# Do you feel like everyone hates you?



## lblakelhall

I feel like a waste of time, I feel stupid, i feel like people just give me bad looks, and just don't want to deal me. i don't do anything to anger people but I feel like a burden when i talk to someone, I might as well keep my mouth shut.. some people have told me that no one likes me, I'm starting to believe that's true now, just the way i interact with people, when people are rude to me, I start to just hate people in general, then shut down on everyone for like a week or so. Right now I Don't really want to show my face in public, because im just upset on how people just hate me.. I am usually offended by what people say all the time, I can't get jokes, I get angry and upset when people joke about me. why can't people just leave me alone? Why does everyone hate me?? I'm a major screw up..  And If you comment on my thread about my grammar thats just going to insult me, and make me more upset, so forget it...


----------



## RayRay5

I do to a point. I feel that I annoy some people at certain times more than anything. Like if there not the usual group of people I spend most of my time with, I feel like they know I don't belong or somthing and like I'm invading their circle. But usually it's just my anxiety talking I think. I don't like when they give me looks though. That's when I get outta there. Or maybe thts just they're face or they're thinking about something. Idkk.


----------



## NoHeart

I don't feel like people hate me, but I feel like people are just very indiffirent to me in that they really just don't care ... oh well :C


----------



## Michelle7

I don't feel like everyone hates me but I can tell nobody wants anything to do with me. I get insulted a lot! Sometimes right in my face. I don't really understand it either, I'm nice to anyone I meet. I don't spread rumors or try to hurt anyone! I'm just so damn quiet and awkward that I become a target to everyone. It does hurt me. Most the time I go home and take it out on my family (not violently) I just complain or be rude to them to take out my anger. For some reason I can't stand up for myself. I can sure slap the hell out of a sibling if they are causing harm to me but If someone in public or someone who isn't in my family decides to insult or hurt me(even physically) I wont do anything. I freeze up and cry or just take it. Think of the hell I went through in school! Good luck! You don't seem like an annoying person that I might hate. I feel bad that people are mean to you. I hope you'll find some good people in your life!


----------



## Rich19

yep thats how I feel in most situations. If it's just paranoia or they do actually hate me i'm not sure of tho.
I'm trying to get better at trusting ppl but it's togth going, do u feel the same way?

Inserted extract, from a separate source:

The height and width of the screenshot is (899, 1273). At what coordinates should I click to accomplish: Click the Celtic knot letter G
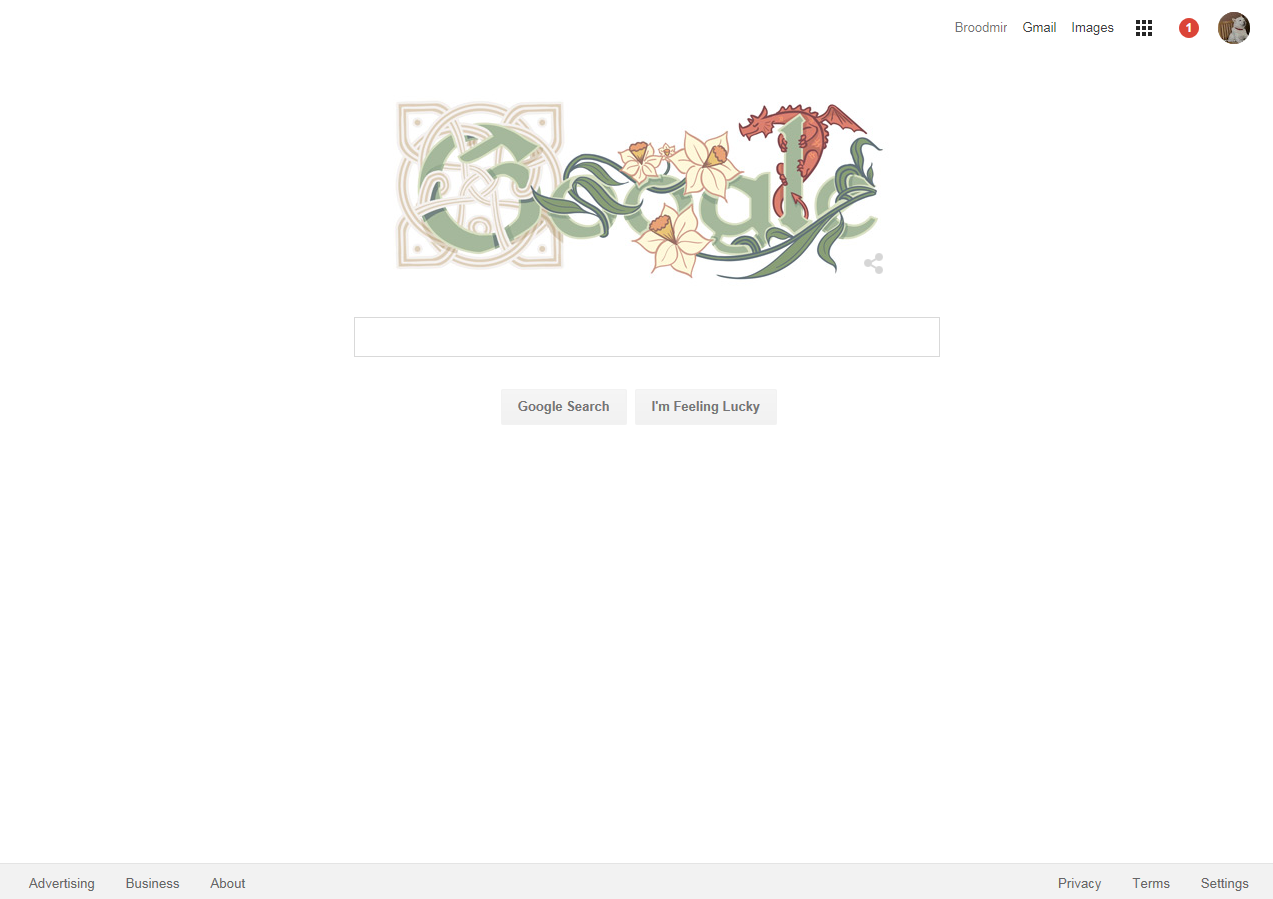(x=480, y=185)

The internet is the exception tho so feel free to correct my grammer i don't give a f***


----------



## lblakelhall

Yep exactly :/


----------



## Mya

Kind of. More like they're kind of creeped out by me because I'm so awkward and antisocial. The worst part is that I can't tell if its just in my head or not.


----------



## Musicandmonsters

lblakelhall said:


> I feel like a waste of time, I feel stupid, i feel like people just give me bad looks, and just don't want to deal me. i don't do anything to anger people but I feel like a burden when i talk to someone, I might as well keep my mouth shut.. some people have told me that no one likes me, I'm starting to believe that's true now, just the way i interact with people, when people are rude to me, I start to just hate people in general, then shut down on everyone for like a week or so. Right now I Don't really want to show my face in public, because im just upset on how people just hate me.. I am usually offended by what people say all the time, I can't get jokes, I get angry and upset when people joke about me. why can't people just leave me alone? Why does everyone hate me?? I'm a major screw up..  And If you comment on my thread about my grammar thats just going to insult me, and make me more upset, so forget it...

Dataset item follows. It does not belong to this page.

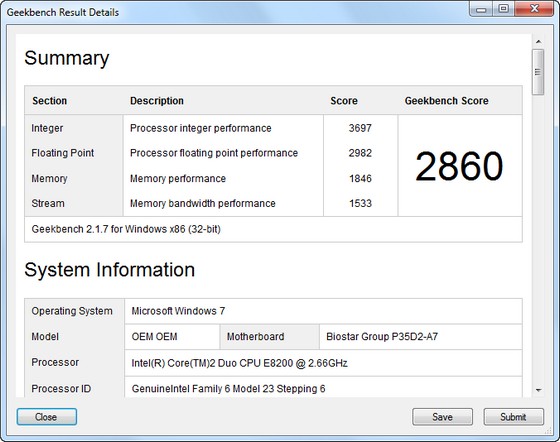Select the Intel Core2 Duo processor text

(239, 363)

I know exactly how you feel :-/


----------



## lockS

Same here.... It sometimes makes me wanna break down. But it's all in our heads (so I've been told)


----------



## sammyandlucy

I feel like that a lot


----------



## Farideh

I don't feel like everyone hates me. I KNOW that everyone hates. I just choose not to care.


----------



## owlsandmusic

I feel like I annoy everyone. One time, when I decided "I'm gonna get over this and make some friends," I asked to sit with this girl who I met and her friends at lunch. She said yes, but it was a pity yes :/ 
When I followed her, I tried to sit down. Her friend started saying, "sorry, all these seats are saved." to me.
long story short, i apologized and spent the rest of lunch in the bathroom. :afr


----------



## ihatemoving

I feel like I hate everyone, rather... In my current situation though of course, if I could get the **** out of this city back to home I'd be fine


----------



## Alice1222

I'm kinda the same, I have been with a bunch of different people and every time I hang out with someone I start feeling like they don't like me... I'm kind of pushy at times, like I can want to text about everyday or just every other day, but I consider that rather normal considering my friends do the same thing... But they seam to think I'm less worth texting. They're always 'busy' in the weekends and I just feel like they hate me and think I'm annoying. It may just be my anxiety talking, but I can't change the feeling that everyone hates me and that it'll always be like that.


----------



## Dexie

Alice1222 said:


> I'm kinda the same, I have been with a bunch of different people and every time I hang out with someone I start feeling like they don't like me... I'm kind of pushy at times, like I can want to text about everyday or just every other day, but I consider that rather normal considering my friends do the same thing... But they seam to think I'm less worth texting. They're always 'busy' in the weekends and I just feel like they hate me and think I'm annoying. It may just be my anxiety talking, but I can't change the feeling that everyone hates me and that it'll always be like that.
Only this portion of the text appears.